Please return all lines from the records below that include the string "thumbnail".
#### RECORDS FOR THIS EXERCISE ####
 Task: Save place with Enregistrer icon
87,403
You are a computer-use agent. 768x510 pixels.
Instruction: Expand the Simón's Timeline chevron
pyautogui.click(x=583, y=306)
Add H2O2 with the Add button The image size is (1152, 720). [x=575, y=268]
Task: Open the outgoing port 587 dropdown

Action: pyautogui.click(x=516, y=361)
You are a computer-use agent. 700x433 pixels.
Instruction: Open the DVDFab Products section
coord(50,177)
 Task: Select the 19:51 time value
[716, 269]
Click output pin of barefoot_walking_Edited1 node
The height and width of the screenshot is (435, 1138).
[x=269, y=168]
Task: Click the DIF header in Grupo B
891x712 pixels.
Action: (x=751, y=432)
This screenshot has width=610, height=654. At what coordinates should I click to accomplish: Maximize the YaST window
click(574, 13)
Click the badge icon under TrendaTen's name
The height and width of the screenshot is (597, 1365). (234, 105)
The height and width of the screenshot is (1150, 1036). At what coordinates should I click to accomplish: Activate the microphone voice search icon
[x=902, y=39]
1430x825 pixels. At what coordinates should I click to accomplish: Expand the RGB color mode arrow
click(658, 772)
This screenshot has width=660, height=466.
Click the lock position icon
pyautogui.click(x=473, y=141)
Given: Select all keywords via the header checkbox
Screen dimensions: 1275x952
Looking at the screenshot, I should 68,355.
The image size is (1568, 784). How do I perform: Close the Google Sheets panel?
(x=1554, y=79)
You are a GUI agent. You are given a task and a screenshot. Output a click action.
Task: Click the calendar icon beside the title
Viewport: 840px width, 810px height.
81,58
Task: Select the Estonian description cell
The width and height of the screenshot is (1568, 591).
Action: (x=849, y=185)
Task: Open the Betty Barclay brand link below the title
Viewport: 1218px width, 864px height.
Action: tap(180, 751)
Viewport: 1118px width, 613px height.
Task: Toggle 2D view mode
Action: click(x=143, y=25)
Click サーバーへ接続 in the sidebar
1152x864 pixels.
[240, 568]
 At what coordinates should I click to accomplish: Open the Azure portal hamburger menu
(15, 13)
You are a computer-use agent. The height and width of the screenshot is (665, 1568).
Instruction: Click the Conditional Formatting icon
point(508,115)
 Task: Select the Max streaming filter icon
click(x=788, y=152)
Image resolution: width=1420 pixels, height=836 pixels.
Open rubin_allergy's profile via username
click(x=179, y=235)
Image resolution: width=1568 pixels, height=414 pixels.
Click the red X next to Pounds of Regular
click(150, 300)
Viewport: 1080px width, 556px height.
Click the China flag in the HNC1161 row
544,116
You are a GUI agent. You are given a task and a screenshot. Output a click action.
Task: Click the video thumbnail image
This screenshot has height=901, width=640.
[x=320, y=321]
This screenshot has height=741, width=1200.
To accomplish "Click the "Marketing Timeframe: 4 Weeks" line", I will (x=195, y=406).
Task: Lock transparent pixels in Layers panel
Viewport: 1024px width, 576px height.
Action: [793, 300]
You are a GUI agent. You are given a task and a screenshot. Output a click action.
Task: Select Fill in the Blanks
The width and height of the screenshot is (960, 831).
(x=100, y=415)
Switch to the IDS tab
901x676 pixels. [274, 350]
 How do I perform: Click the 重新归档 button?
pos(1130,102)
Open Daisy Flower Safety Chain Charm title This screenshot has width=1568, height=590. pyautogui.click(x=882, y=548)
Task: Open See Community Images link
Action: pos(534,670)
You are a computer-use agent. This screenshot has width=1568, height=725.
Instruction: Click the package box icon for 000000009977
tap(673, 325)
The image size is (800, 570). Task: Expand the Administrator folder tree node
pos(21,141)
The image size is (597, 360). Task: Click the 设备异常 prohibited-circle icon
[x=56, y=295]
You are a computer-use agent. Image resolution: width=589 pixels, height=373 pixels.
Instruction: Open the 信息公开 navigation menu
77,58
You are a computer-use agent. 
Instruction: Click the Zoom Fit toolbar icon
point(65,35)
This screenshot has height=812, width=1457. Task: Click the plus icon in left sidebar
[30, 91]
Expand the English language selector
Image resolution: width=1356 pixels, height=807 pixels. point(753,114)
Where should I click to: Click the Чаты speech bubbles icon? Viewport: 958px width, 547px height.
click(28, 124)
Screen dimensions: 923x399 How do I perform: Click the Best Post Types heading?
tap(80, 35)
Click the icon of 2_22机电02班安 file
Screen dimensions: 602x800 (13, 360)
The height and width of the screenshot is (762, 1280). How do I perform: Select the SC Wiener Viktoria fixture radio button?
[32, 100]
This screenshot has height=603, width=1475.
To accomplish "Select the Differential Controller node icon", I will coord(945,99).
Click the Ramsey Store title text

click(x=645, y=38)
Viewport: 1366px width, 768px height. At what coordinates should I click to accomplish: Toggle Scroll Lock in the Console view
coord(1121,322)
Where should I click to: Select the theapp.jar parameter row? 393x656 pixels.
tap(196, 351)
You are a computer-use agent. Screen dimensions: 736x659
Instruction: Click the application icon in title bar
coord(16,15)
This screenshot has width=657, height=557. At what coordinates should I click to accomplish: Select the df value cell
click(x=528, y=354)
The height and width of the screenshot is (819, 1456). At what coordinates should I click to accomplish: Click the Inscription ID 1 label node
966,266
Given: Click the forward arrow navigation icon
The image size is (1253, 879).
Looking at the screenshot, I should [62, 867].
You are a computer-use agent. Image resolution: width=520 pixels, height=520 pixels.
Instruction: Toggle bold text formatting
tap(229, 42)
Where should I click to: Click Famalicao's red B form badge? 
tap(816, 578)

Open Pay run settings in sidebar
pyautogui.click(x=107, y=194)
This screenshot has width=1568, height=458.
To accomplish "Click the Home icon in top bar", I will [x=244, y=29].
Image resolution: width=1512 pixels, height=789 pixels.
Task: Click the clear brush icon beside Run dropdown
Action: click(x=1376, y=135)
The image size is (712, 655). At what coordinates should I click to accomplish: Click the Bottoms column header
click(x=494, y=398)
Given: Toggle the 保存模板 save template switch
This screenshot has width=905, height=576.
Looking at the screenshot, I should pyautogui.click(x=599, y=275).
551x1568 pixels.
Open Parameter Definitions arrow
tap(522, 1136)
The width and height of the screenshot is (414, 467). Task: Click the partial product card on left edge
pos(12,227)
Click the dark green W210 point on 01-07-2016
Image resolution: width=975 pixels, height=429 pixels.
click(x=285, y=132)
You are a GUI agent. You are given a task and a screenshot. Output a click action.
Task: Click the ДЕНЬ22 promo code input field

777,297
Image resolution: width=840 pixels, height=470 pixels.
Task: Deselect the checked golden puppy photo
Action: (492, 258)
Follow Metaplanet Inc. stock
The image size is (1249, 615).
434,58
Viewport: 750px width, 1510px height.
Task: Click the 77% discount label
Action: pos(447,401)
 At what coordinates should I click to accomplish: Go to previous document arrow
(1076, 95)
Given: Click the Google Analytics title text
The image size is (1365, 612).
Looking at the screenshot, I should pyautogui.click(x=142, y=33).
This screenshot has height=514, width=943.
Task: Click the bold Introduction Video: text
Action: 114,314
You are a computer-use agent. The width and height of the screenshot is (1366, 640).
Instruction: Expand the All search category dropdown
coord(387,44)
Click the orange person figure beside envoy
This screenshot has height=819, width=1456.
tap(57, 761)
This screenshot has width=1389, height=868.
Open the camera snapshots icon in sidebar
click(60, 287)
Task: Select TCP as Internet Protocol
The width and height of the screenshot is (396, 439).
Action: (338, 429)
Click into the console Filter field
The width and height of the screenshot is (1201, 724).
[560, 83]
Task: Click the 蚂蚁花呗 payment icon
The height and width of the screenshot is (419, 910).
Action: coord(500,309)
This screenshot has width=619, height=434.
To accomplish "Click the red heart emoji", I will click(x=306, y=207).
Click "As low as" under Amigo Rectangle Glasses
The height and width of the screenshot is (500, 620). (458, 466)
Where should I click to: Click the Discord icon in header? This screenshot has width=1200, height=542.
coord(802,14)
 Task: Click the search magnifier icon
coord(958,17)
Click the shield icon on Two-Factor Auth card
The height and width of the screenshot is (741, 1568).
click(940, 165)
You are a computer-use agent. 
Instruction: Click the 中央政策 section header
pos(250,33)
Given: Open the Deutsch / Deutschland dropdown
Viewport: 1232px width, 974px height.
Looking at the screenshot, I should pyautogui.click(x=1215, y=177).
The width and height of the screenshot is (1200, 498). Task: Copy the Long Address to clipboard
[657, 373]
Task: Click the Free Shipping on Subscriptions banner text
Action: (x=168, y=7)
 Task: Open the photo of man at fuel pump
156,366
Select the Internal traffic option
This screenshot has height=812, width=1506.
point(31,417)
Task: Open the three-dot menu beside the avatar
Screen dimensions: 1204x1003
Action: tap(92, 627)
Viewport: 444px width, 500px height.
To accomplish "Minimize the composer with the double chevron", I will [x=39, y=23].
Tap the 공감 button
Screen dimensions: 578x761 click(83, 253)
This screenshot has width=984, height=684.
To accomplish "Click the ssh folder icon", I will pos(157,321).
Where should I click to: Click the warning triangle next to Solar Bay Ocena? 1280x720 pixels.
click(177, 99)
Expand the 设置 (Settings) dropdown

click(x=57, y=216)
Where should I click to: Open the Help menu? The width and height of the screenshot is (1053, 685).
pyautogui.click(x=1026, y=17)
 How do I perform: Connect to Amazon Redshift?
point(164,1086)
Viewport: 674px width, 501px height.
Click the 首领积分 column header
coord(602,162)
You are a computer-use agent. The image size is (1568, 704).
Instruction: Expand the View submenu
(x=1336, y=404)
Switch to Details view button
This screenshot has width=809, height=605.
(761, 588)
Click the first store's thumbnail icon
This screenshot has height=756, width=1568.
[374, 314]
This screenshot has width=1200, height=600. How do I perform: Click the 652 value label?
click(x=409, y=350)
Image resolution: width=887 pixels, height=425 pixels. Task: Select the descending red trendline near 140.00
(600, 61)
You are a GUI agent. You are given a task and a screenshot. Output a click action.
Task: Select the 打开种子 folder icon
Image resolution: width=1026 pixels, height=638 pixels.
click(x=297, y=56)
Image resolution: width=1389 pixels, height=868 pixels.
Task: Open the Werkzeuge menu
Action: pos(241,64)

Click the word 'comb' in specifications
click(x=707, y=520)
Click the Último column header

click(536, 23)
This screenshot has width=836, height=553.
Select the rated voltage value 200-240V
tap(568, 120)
####
THE COMPLETED TASK ->
Task: Click the video thumbnail image
Click the first store's thumbnail icon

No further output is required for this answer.